Contrapunctus IX, “alla duodecima,” from The Art of the Fugue, BWV 1080
by Max Derrickson
Johann Sebastian Bach
(Born in Eisenach, Germany in 1685; died in Leipzig, Germany in 1750)
Contrapunctus IX, “alla duodecima,” from The Art of the Fugue, BWV 1080
As Bach’s life entered into its last decade, he renewed his interest in keyboard music and especially counterpoint, or the way in which fugues are made and how musical themes can be manipulated. In this decade he began his ultimate offering to musical counterpoint – a series of fugues and canons all derived out a single musical theme – The Art of the Fugue, which he worked on for 10 years until his death, but left incomplete for it to be gathered, titled and published in 1751just after his death by his son Carl Phillip Emmanuel Bach.

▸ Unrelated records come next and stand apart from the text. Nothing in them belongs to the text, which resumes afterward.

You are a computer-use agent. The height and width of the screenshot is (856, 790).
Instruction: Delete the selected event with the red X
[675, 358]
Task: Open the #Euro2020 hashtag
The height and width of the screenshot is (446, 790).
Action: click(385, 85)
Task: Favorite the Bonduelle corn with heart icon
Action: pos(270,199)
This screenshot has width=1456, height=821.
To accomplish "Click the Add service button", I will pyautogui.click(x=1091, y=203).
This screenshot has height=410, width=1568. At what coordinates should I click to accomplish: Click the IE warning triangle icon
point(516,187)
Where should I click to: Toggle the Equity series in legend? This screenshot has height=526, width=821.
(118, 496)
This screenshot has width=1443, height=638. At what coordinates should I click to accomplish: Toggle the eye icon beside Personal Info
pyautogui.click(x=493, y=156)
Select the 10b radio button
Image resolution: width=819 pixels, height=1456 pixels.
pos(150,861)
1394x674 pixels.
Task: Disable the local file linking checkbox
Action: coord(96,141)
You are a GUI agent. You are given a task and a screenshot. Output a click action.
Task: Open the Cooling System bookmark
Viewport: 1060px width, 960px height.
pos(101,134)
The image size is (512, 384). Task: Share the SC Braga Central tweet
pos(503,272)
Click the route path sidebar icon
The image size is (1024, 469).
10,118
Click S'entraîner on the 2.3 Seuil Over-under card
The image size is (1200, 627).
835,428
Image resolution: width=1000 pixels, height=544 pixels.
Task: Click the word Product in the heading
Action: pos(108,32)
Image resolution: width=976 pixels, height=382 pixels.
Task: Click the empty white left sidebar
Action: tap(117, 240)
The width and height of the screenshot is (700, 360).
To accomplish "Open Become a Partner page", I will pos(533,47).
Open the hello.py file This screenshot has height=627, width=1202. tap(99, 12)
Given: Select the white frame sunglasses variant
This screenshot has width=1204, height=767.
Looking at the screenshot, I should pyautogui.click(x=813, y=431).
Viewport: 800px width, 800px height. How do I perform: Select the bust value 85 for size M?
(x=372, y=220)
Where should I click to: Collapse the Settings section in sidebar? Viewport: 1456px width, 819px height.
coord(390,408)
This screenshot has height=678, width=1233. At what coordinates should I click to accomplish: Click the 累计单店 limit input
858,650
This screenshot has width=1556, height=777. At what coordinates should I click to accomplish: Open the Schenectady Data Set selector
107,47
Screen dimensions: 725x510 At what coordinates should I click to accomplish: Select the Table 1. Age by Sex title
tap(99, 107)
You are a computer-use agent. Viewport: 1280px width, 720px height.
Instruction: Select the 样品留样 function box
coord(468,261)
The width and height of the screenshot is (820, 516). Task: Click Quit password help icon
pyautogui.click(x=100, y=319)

The Art of the Fugue may well be Bach’s seminal work and contains 14 fugues and four canons, all in D-minor, and arranged in increasing difficulty. They are, as Bach historian Christoph Wolff observed, “an exploration … of the contrapuntal possibilities inherent in a single musical subject.” That “single subject” is disarming in its simplicity but is a gold mine for Bach’s 18 forays into forging musical matter. Instead of calling them “counterpoint(s),” Bach preferred the Latin word “Contrapunctus.” Number IX (9) is a study of turning that simple subject into a new derivation and into a double fugue (two themes treated as a fugue at the interval of a twelfth, thus the subtitle “alla duodecima”). Bach then adds the original “single subject” fugue theme into the mix as an additional subject. Always a masterpiece, this Contrapunctus becomes especially spirited and extremely powerful when performed by a brass quintet.